Coping with S.A.D




Living in the UK, it’s not particularly sunny all year round - especially in Scotland. Honestly, we’re lucky if we get even a sixth of the year with more than subpar weather. Still - it’s getting to that time of year when the days are shorter.

It feels like you come out of work/school/uni and it’s already getting dark out, even though it was dark when you left that morning too.

When they weather’s bad, it feels even worse. It’s like you don’t get even a moment where it’s light out because of the clouds guarding the sun like huge grey shield.


Seasonal Affective Disorder, commonly known as SAD is depression associated with late Autumn and Winter, where basically your body doesn’t respond well to the changing seasons. This can leave you feeling pretty crap all Winter due to the long stretches of darkness during the day with not much sunlight to help balance things out.

Although it’s difficult pretty much no matter how hard you try to deflect it, it’s really important to make sure you’re doing what you can to keep your life going and not sitting in a slump for almost half of the year. There’s enough to be stressed about without SAD on top of it all.


So, here are a few things I already do or I’m going to implement this Autumn and Winter to keep my spirits up as much as possible and deal with my SAD:




  1. If you’ve not got one already - I highly recommend investing in an SAD lamp. You can get them pretty cheap, and they mimic natural sunlight, which can help your brain perk up a bit as you trick it into thinking that you’re getting a healthy amount of daylight.
    You can also get these nifty little lights as alarm clocks that mimic sunrise and sunset to help you sleep easier and help you get up without feeling homicidal.

Lumie Body Clock


  1. Keep your routine going - I can’t stress how important this is. During the spring and summer months, thanks to the extra energy we have, it’s much easier to keep a good routine up, or have a tad more motivation to know you should be working on a routine. In Winter, not so much. Like how my blog posting routine disappeared and this is the first post I’ve made in over a month. Sorry!
    If you’ve got a routine going already, pep talk yourself to death (not literally pls) to convince yourself that you can keep it going through the dark days. Trust me, you will 100% feel the difference. From how much you’re getting done instead of spending all your free time under a blanket, to actually having expendable energy that you usually lose out on this time of year.






  1. Make yourself a self-care pack. No matter how much you try, you’re always going to have times where you just feel like crap. You’re not going to want to do anything but to curl up with hot chocolate and binge watch every show on Netflix.
    Self care is so important, so put a few things together that you know make you feel good. Like some chocolate, face masks, motivational notes to yourself, a journal, candles etc. Pack a bunch of stuff together and keep it aside for when you’re feeling droopy and uninspired.

    Take time out to make yourself feel better and feel your feelings. Lie in bed all day if you want to. There’s nothing wrong with it, and we all need it. Once you find yourself able to be receptive to your needs and look after yourself a bit more, you’re gonna be able to tackle the rest of the world more effectively.

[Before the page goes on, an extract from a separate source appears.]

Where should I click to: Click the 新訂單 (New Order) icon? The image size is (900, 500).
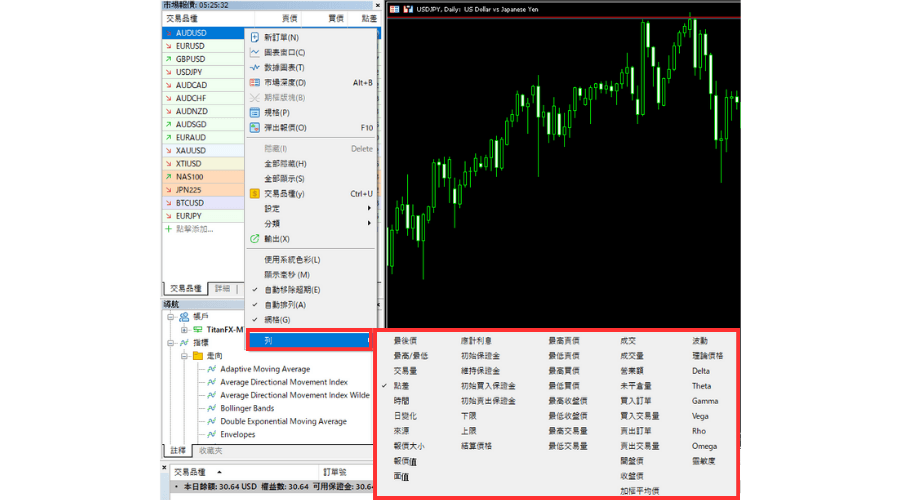[x=255, y=37]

  1. Keep a record (even a small note on your phone) of what you’ve done each day. First off, when you’re feeling a bit more on top of things, you’ll feel good to note down your achievements for the day. Even popping a little achievement or inspirational quote in an Instagram caption helps!



And when you’re not feeling good, you can look back to see what you achieved the last few days/weeks and be proud of that. Not to mention that it serves as a reminder that this slump isn't going to last forever and maybe even motivate you!



  1. This once can be hard sometimes, but talk to people. Utilise your support network. Whether that’s your S.O, family, friends, colleagues or all of the above. It’s highly likely that there’s going to be at least a few people who are on the same wavelength, and sometimes just getting your feelings out and relating a little bit will make you feel worlds better. Maybe someone even has some tips on how to help you feel a bit better. Either way, you’re going to feel better for talking to people, and it’s important to not just close yourself in and hibernate.


Combining all of these things together may seem like a huge task, and at times it is. But it’s always important to remember that the more effort you put in, the more you’re going to get out of it. Look after yourself in whatever way you can - you deserve to not feel crappy, and that you’ve got your SAD in control and not the other way round.